Norm's Guitar Gear

Like many guitar players, I am afflicted with G.A.S. -- Guitar Aquisition Syndrome!
Many guitars and amps have come and gone over the many years I've been playing,
some of which I regret selling and others I regret that I ever bought. This is my current collection.

My archtop guitar is a
Heritage Sweet 16 (named for the 16-inch
wide body) that I had custom made for me in 2003.  It is a wonderful
instrument and my regular guitar for jazz gigs.



My two nylon string guitars are, on the right,
a Takamine C136S that I bought new in 1983,
and a 2000 Godin electric classical.  The Takamine
is particularly dear to me because I accidently left it
at a train station in Germany just weeks after I
bought it, but it was found and returned to me a few
hours later -- I happily paid to have it placed on the
next train to where I was staying!


My acoustic steel string guitars, from left to right: (1) 1969 Airline, which I got
from Montgomery Ward when I was a high school freshman and absolutely
played the heck out of it for many years; (2) 1995 Taylor 810, a fantastic guitar that
keeps sounding better and better with age; (3) 2001 Taylor 412CE that has a
smaller body shape that is great for fingerpicking; (4) Orpheum "parlor guitar"
made in New York City
ca.1930, which was given to me by my dear friend,
guitarist Tom Gestwicki.



My solid body guitars (left to right): (1) 1999 Fender Telecaster,
a big surprise birthday present from my wonderful wife, Charlotte.
I substituted a Gibson humbucking pickup in the neck position,
which adds to the versatility of this great axe; (2) 1969 Fender
Jazz Bass that I bought used in 1973 (for $125!) ; (3) Fender
"Stratimposter,"  a Fender Stratocaster neck on an Asian import
body; (4) Airline guitar, my first electric guitar, that my parents gave
me for Christmas in 1969.  The neck is stamped with a "1966"
manufacture date.  It also saw a lot of playing when I was a kid.

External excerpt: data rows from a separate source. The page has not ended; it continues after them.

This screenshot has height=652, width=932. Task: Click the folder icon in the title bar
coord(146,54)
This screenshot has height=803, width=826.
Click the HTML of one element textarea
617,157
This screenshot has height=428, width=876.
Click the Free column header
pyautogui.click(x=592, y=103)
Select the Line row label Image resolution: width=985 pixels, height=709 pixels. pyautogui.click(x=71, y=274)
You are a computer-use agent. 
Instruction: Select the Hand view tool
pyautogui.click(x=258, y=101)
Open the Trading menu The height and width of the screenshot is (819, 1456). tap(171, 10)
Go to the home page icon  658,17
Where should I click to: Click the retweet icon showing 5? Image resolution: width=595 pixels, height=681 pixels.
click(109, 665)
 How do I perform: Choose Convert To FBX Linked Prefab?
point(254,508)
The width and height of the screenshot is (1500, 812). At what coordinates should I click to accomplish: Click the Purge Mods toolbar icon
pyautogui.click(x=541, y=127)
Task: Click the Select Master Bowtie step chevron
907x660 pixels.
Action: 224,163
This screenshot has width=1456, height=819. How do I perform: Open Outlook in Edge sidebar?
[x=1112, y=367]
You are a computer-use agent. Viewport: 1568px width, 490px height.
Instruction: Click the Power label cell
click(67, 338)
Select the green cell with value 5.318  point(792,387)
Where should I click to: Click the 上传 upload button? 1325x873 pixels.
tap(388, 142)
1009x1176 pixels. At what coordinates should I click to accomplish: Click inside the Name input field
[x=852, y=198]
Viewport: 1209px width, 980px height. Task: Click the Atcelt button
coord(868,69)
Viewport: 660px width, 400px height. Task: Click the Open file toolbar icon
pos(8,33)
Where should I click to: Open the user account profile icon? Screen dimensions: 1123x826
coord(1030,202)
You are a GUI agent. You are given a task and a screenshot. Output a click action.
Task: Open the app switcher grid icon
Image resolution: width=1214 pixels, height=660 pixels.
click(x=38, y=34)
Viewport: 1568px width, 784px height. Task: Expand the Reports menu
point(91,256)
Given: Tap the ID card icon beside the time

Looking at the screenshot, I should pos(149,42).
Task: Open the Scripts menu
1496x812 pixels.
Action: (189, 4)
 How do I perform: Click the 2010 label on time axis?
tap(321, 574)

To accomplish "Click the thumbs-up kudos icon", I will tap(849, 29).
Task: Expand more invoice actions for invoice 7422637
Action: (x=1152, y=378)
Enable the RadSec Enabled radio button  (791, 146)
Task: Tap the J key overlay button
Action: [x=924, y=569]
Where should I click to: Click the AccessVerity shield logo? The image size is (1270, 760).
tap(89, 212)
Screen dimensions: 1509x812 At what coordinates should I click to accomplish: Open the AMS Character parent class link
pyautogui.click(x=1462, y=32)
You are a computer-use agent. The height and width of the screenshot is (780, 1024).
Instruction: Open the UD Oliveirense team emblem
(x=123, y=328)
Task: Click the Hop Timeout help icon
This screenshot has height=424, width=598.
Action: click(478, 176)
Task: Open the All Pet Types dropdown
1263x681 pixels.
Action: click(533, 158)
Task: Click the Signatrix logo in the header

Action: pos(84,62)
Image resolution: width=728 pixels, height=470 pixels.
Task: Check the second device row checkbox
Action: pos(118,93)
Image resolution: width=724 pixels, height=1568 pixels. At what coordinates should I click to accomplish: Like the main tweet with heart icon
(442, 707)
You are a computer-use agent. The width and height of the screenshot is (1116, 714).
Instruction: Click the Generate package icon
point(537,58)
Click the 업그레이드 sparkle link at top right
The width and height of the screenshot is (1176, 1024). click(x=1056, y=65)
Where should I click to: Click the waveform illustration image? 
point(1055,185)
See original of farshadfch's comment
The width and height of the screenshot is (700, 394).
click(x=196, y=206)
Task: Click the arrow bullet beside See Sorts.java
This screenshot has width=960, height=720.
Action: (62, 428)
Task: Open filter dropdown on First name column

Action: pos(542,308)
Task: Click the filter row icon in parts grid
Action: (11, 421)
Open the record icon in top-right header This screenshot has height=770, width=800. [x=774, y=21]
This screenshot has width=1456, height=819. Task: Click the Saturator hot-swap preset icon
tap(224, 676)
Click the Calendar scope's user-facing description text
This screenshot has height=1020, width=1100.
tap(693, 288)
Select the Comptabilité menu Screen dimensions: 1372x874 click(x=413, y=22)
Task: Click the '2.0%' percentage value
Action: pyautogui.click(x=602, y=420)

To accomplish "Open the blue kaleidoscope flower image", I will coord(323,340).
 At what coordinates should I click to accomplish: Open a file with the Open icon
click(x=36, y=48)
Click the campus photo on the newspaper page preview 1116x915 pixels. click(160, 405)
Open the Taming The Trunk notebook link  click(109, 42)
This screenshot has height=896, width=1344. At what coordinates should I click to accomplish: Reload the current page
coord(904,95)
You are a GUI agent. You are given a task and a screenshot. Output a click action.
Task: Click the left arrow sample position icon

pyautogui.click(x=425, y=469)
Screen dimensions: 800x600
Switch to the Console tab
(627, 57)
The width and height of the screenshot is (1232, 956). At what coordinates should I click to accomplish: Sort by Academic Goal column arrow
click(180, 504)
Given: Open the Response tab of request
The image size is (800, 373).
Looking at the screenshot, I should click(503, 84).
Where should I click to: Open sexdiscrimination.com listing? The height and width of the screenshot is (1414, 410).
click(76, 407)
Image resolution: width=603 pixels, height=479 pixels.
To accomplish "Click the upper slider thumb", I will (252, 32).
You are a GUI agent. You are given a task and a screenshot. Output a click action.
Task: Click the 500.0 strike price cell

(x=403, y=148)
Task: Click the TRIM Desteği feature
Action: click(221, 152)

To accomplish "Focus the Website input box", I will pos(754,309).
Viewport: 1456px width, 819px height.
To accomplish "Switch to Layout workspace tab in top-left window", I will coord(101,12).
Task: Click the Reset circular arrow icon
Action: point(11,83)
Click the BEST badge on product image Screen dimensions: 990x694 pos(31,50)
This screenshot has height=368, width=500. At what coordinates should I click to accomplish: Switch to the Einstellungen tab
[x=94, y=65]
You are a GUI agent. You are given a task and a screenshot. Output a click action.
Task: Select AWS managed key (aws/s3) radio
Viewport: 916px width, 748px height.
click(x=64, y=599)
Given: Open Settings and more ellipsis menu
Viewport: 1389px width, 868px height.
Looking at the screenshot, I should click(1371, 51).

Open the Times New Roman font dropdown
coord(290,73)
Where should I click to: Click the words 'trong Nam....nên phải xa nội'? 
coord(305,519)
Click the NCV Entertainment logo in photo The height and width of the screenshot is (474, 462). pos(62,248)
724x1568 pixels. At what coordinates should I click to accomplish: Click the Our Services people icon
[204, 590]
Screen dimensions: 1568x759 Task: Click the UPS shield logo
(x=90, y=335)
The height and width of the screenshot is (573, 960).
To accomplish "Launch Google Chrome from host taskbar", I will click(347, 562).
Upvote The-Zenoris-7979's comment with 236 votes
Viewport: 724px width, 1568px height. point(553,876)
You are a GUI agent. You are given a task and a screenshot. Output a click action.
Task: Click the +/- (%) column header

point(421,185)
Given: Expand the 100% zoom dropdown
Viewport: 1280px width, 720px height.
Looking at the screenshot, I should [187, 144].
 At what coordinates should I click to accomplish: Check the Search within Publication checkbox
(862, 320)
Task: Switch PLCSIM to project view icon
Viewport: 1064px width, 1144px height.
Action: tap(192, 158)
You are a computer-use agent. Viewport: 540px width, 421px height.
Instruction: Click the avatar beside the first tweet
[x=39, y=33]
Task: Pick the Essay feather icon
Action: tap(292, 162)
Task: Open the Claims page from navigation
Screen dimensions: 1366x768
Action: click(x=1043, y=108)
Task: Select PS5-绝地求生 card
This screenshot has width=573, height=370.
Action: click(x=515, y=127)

Acoustic Image Coda R III amplifier.  For years I
resisted buying a high-end (meaning expensive) jazz amp
but this one stole my heart when I tried it out.  Incredible
clean sound, tiny size and weight, and surprising power
(400 watts!).  The bass speaker actually points toward the


Peavey Transtube Studio Pro.  This is a versatile amp that is
very dependable and a real bargain.  

ElectroHarmonix Freedom amp.  This is a rechargeable battery-powered
charmer that I've used several times for small gigs.  Another gift from my
wife who thought the wood matched the Telecaster she bought me, and
that it was "cute."

Ampeg B100R bass amp.  A cool solid state amp with a vintage tube sound. 


As my guitar collection has grown I have been encouraged to curb my G.A.S.
tendencies.  However, I am still allowed to buy guitar ties!  These are part of my
standard gig attire.

Last but not least, my custom guitar stool!  This is a $25 stool from Target with JC Whitney
motorcycle folding footrests attached.  The footrests are at different heights for the traditional
guitar position and for the classical guitar position.  I got the idea from jazz guitar virtuoso
John Stowell who I had the privilege to meet when he performed at a friend's home.